Source extract →
Sunday. Good old reliable Sunday.

Yep. Once a week, every week, Sunday comes around, and all too quickly it goes again.
Kind of like a sale at your favourite store - you hang out till pay day but by then, all the good stuff is gone. Ever time. Without fail.
Sundays in our house are pretty average to be honest. I want Sunday to be family fun day, or family day, or just fun day. Seems that by Sunday we are exhausted, except for the 3 year old energizer bunny that doesn't know Sunday is for chillaxing!

After kid wrangling for 6 days in a row, I am exhausted by Sunday, and I want to spend at least a week in bed. Not likely as there is SO much to do! And our house is one of those good old fixer upperers that leave you feeling overwhelmed before you've even begun. Hence why very little has been done in the 9 years we've lived here. Hence why I think I'm on the verge of a break down.

The exercise → Reproduce the part of the Sunday blog post between "Kind of like" and "a break down.", inclusive.

Listed entries →
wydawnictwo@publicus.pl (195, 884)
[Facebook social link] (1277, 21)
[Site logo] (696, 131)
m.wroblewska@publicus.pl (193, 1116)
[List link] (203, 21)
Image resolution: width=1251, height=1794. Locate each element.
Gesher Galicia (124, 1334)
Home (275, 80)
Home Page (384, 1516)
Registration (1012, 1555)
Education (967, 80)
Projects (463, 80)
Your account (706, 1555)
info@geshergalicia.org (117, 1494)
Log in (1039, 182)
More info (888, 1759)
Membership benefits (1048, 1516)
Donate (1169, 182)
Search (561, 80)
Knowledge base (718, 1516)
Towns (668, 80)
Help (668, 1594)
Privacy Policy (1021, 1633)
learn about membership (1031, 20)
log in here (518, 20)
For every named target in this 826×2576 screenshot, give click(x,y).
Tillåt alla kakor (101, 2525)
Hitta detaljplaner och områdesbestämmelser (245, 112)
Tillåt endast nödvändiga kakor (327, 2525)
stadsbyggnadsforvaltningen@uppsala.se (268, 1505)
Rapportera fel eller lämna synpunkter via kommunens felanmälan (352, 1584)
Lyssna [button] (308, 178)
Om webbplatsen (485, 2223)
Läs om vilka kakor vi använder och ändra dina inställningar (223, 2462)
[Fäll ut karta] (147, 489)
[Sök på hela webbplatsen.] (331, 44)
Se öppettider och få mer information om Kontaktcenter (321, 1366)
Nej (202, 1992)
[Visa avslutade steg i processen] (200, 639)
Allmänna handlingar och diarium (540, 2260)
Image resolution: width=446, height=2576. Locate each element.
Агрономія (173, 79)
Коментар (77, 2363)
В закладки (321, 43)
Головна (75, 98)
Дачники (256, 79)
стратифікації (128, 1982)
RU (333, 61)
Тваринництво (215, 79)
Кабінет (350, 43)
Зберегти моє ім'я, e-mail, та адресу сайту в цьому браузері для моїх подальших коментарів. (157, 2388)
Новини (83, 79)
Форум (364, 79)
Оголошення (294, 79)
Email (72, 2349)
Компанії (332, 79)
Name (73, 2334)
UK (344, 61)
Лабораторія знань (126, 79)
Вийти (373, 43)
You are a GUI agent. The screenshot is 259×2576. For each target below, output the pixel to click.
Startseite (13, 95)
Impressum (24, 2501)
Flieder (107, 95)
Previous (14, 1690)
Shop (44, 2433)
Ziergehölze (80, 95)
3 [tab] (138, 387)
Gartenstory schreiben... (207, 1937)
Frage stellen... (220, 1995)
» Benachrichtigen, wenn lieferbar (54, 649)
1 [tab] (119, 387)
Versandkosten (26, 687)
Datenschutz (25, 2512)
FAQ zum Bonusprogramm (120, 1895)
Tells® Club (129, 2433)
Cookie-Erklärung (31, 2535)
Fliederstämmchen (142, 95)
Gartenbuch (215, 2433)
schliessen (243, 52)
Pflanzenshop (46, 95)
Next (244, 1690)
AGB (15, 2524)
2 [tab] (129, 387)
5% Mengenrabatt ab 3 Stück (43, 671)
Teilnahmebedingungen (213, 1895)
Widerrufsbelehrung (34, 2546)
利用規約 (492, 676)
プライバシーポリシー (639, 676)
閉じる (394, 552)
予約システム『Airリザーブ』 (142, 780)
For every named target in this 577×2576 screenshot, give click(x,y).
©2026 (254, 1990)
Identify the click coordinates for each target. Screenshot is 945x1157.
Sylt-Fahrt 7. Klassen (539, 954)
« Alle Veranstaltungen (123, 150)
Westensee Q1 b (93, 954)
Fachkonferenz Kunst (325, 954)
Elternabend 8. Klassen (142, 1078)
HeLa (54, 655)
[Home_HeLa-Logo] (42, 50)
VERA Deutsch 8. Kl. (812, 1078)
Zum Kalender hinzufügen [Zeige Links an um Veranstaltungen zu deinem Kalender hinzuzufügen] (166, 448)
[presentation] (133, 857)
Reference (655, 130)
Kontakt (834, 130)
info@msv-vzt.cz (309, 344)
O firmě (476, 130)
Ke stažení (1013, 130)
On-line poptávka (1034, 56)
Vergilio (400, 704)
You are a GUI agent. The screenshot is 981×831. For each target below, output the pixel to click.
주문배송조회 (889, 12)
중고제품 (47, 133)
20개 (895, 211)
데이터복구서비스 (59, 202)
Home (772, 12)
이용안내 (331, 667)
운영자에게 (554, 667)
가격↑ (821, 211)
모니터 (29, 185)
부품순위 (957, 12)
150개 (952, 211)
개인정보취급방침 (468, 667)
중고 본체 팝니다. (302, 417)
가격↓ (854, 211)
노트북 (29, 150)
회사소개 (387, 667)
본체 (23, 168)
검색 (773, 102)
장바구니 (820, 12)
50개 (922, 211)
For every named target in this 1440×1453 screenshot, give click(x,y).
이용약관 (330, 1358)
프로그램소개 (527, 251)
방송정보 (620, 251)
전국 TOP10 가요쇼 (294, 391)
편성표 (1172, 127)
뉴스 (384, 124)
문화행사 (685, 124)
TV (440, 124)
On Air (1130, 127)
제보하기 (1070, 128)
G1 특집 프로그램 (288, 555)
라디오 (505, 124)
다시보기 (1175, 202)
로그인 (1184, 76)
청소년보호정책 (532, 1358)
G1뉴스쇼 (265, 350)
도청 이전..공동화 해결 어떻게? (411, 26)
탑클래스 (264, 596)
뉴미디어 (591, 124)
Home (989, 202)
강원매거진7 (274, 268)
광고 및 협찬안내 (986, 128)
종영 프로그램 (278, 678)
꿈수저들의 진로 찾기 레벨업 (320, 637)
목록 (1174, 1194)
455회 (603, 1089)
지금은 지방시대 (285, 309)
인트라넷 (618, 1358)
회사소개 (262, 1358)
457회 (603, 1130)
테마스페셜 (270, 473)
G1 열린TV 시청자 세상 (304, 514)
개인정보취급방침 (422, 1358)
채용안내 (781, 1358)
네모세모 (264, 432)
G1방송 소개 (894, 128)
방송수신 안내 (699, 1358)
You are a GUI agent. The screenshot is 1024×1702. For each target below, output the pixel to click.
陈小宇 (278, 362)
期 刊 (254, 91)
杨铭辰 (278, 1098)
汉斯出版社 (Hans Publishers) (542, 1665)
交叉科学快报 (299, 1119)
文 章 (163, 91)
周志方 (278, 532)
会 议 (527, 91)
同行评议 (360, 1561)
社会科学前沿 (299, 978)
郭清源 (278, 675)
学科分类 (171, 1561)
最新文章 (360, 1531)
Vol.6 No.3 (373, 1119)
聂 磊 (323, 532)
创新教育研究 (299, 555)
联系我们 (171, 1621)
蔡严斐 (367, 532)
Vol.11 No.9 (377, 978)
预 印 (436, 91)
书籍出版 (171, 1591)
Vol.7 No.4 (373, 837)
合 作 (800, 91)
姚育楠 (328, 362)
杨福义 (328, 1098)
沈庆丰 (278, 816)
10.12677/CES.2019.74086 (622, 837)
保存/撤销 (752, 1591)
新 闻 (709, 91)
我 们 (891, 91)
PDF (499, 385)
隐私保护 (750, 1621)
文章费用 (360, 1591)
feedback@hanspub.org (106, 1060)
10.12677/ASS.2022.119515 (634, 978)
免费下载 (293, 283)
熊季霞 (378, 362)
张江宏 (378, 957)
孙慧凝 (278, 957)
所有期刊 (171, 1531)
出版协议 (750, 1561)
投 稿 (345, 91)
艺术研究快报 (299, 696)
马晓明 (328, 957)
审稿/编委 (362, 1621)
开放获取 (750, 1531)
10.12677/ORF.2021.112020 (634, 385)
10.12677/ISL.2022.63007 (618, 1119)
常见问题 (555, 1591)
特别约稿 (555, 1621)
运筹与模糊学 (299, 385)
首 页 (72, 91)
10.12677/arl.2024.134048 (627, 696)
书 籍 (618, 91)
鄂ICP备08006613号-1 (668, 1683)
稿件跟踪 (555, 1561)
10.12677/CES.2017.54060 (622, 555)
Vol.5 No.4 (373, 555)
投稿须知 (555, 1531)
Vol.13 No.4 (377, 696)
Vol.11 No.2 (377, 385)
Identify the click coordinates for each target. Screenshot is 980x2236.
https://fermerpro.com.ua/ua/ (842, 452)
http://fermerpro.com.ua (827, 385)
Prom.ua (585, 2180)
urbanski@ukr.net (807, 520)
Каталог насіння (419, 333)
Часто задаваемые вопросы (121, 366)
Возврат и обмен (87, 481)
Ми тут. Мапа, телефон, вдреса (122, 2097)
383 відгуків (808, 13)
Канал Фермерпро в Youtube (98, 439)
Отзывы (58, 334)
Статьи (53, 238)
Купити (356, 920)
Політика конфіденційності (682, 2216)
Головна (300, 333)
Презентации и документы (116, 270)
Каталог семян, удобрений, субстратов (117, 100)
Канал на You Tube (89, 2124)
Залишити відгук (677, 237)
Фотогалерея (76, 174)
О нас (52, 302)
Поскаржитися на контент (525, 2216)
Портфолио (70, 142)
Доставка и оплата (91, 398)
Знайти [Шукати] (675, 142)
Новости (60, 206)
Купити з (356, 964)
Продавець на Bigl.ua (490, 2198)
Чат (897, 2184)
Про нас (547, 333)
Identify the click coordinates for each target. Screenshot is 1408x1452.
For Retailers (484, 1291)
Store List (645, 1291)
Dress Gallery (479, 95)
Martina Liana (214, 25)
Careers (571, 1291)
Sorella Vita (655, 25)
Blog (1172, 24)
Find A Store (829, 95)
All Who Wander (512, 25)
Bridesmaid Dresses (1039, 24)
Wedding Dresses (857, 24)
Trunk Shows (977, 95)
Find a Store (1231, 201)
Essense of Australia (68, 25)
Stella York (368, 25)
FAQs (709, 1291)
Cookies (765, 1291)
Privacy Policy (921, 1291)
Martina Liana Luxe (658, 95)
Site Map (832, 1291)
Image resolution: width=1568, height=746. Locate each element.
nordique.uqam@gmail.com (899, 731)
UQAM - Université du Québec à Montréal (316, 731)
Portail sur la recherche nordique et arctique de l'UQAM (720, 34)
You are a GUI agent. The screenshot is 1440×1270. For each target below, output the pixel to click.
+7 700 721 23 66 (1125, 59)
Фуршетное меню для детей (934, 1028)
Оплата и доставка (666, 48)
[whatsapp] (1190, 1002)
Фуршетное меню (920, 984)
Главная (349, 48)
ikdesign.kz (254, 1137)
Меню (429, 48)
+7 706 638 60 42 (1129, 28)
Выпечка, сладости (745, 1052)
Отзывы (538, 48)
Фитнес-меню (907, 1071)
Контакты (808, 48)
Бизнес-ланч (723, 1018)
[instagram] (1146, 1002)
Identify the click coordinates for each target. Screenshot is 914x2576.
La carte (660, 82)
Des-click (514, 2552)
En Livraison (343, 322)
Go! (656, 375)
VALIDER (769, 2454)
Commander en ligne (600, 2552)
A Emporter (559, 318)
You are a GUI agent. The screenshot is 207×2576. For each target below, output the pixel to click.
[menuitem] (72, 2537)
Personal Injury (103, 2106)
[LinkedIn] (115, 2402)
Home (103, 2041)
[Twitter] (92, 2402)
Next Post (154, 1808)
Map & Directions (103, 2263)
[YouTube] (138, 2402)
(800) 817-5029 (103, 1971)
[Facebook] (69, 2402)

Solved problem →
Kind of like a sale at your favourite store - you hang out till pay day but by then, all the good stuff is gone. Ever time. Without fail.
Sundays in our house are pretty average to be honest. I want Sunday to be family fun day, or family day, or just fun day. Seems that by Sunday we are exhausted, except for the 3 year old energizer bunny that doesn't know Sunday is for chillaxing!

After kid wrangling for 6 days in a row, I am exhausted by Sunday, and I want to spend at least a week in bed. Not likely as there is SO much to do! And our house is one of those good old fixer upperers that leave you feeling overwhelmed before you've even begun. Hence why very little has been done in the 9 years we've lived here. Hence why I think I'm on the verge of a break down.